Exercise instructions
For this listing, the lines between the one holding "Click the euro coin balance icon" and the one holding "You are a computer-use agent. Image", inclusive, must be set down exactly.

=== Begin Enclosure ===

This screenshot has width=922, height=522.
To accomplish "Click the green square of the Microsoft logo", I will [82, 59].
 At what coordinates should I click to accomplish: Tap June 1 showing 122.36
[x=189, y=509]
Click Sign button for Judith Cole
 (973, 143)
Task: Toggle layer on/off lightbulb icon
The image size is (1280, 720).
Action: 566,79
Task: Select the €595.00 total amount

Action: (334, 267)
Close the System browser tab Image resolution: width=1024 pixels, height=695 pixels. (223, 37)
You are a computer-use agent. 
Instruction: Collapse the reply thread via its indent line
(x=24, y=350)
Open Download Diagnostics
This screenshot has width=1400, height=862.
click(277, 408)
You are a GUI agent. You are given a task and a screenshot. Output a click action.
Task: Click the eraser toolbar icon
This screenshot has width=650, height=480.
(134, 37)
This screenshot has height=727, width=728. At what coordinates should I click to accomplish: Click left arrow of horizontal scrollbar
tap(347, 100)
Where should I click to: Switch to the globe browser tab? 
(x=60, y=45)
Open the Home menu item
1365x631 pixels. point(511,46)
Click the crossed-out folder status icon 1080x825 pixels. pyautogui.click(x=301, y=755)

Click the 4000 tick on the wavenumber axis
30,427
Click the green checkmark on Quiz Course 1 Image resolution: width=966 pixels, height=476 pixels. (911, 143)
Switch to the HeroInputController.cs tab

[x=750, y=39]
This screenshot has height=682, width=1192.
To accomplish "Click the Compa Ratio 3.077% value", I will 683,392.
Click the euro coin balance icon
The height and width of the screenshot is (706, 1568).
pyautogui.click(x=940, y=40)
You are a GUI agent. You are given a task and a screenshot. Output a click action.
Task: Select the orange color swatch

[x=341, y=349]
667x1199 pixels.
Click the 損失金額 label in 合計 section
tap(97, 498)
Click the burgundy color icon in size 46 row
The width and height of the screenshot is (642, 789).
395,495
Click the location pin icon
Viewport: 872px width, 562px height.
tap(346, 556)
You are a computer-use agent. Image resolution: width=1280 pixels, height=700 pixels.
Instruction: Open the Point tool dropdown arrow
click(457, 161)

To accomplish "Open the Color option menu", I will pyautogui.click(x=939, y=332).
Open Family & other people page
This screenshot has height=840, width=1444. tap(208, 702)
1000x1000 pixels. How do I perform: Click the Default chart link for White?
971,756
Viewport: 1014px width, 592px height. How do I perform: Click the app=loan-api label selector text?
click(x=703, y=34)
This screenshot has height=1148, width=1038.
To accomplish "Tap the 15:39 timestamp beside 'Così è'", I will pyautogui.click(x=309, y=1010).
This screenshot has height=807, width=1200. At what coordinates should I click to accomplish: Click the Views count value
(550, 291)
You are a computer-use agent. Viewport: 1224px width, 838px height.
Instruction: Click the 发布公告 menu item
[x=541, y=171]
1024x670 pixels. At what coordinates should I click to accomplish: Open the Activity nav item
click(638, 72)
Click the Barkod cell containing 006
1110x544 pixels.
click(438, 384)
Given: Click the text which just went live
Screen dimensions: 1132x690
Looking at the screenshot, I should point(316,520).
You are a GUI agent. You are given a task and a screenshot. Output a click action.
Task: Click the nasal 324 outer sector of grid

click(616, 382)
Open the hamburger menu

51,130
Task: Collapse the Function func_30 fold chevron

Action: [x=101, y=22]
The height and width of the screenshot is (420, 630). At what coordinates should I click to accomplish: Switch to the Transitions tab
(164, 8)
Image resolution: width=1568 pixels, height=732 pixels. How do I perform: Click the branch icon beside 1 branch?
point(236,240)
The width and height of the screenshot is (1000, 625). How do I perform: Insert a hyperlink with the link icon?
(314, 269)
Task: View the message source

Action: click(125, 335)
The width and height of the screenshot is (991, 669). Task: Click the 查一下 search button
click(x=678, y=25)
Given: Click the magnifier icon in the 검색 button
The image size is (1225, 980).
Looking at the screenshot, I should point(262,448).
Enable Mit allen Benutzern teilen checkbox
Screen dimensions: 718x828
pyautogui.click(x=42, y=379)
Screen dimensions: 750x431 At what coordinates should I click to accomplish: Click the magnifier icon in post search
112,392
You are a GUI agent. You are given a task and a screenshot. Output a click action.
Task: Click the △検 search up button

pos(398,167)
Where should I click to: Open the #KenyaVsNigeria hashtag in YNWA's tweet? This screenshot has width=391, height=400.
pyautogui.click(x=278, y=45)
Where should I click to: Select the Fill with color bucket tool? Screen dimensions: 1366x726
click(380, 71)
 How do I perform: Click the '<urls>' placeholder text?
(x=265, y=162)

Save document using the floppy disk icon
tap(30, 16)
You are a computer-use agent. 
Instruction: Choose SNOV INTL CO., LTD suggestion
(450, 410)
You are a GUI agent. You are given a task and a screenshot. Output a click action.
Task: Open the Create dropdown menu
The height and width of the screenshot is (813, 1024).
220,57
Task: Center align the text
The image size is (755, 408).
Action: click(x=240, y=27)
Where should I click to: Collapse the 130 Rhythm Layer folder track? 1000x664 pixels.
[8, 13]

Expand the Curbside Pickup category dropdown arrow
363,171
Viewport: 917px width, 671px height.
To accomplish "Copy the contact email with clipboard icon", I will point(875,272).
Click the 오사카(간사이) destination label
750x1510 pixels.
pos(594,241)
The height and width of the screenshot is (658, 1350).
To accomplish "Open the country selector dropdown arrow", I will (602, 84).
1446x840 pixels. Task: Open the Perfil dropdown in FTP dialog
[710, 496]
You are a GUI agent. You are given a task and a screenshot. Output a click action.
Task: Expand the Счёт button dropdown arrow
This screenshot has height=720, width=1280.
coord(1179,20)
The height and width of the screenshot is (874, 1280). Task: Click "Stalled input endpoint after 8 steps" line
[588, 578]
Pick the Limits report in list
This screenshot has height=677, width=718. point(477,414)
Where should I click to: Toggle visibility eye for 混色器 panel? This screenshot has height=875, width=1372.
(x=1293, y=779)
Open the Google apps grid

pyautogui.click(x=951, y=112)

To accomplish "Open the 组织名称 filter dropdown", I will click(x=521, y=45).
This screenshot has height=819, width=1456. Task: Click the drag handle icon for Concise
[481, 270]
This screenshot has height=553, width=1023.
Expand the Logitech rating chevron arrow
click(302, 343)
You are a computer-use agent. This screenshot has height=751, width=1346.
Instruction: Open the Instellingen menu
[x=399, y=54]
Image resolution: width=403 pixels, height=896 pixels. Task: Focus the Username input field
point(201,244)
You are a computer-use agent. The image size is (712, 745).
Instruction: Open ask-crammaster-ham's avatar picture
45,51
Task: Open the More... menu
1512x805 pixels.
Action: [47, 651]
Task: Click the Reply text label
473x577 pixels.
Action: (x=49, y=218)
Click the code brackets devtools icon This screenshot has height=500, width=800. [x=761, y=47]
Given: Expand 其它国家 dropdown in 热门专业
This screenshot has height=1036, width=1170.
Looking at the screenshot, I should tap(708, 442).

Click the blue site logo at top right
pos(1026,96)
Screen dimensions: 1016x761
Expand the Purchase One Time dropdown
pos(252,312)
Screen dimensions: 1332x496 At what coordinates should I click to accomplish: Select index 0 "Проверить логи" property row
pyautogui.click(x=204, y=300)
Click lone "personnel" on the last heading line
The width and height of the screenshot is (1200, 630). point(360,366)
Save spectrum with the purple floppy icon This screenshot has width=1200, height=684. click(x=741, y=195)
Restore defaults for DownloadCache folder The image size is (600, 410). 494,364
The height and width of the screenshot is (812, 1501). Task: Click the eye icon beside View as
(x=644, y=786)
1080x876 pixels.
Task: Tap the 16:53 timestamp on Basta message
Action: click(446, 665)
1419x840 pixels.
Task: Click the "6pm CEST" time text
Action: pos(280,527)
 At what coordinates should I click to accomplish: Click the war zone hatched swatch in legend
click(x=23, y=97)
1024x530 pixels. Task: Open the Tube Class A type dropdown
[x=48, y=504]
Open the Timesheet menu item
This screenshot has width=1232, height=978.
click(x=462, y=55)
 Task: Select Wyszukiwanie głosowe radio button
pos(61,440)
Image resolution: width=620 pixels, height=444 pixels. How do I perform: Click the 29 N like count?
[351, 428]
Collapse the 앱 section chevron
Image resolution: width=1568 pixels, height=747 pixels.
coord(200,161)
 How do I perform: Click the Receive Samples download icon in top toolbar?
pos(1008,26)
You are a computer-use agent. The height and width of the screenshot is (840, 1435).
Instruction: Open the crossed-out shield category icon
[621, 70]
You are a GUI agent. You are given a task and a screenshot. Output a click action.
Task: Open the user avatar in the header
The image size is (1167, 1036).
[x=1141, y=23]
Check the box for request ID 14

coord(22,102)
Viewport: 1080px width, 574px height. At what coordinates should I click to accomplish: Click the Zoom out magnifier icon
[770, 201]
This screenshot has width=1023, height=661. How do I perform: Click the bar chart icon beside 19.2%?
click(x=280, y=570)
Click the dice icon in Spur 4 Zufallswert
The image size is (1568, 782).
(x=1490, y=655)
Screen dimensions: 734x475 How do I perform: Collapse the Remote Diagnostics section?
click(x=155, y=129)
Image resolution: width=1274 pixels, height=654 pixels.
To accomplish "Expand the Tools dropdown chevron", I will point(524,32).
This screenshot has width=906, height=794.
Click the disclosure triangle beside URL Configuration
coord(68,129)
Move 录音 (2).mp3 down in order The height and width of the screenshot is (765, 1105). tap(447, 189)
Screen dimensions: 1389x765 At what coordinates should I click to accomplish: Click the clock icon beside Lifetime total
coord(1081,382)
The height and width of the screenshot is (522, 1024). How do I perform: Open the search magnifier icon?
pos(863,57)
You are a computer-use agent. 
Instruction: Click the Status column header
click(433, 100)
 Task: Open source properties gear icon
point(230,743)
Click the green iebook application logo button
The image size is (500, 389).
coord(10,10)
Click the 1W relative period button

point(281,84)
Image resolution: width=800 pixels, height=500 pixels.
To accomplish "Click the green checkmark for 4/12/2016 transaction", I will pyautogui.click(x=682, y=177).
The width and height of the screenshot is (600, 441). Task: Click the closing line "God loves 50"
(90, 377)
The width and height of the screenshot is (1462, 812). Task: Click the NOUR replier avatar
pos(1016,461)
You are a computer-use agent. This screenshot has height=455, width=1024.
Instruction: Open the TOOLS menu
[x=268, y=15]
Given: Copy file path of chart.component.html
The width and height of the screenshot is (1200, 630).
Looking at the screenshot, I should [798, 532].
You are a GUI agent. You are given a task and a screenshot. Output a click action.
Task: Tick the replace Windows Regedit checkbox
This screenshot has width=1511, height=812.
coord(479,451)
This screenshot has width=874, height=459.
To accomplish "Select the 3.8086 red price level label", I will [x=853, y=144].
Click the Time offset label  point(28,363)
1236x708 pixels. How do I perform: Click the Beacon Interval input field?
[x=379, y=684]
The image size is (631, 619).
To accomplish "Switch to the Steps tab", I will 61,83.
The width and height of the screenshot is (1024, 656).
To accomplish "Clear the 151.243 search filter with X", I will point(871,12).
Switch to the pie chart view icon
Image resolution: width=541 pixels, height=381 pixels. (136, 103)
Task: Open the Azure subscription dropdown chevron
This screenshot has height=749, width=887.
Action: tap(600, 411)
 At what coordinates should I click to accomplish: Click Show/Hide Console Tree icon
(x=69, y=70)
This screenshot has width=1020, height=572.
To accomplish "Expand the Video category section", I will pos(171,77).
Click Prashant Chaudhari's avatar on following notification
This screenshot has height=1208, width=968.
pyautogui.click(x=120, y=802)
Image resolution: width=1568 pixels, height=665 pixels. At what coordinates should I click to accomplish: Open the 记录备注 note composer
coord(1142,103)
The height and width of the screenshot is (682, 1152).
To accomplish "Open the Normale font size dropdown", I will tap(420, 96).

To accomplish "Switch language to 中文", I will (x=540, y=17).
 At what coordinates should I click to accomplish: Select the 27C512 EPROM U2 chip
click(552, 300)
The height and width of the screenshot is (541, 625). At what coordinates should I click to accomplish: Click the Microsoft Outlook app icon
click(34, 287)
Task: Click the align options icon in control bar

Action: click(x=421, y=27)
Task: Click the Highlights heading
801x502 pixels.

=== End Enclosure ===

Result of the task
Click the euro coin balance icon
The height and width of the screenshot is (706, 1568).
pyautogui.click(x=940, y=40)
You are a GUI agent. You are given a task and a screenshot. Output a click action.
Task: Select the orange color swatch

[x=341, y=349]
667x1199 pixels.
Click the 損失金額 label in 合計 section
tap(97, 498)
Click the burgundy color icon in size 46 row
The width and height of the screenshot is (642, 789).
395,495
Click the location pin icon
Viewport: 872px width, 562px height.
tap(346, 556)
You are a computer-use agent. Image resolution: width=1280 pixels, height=700 pixels.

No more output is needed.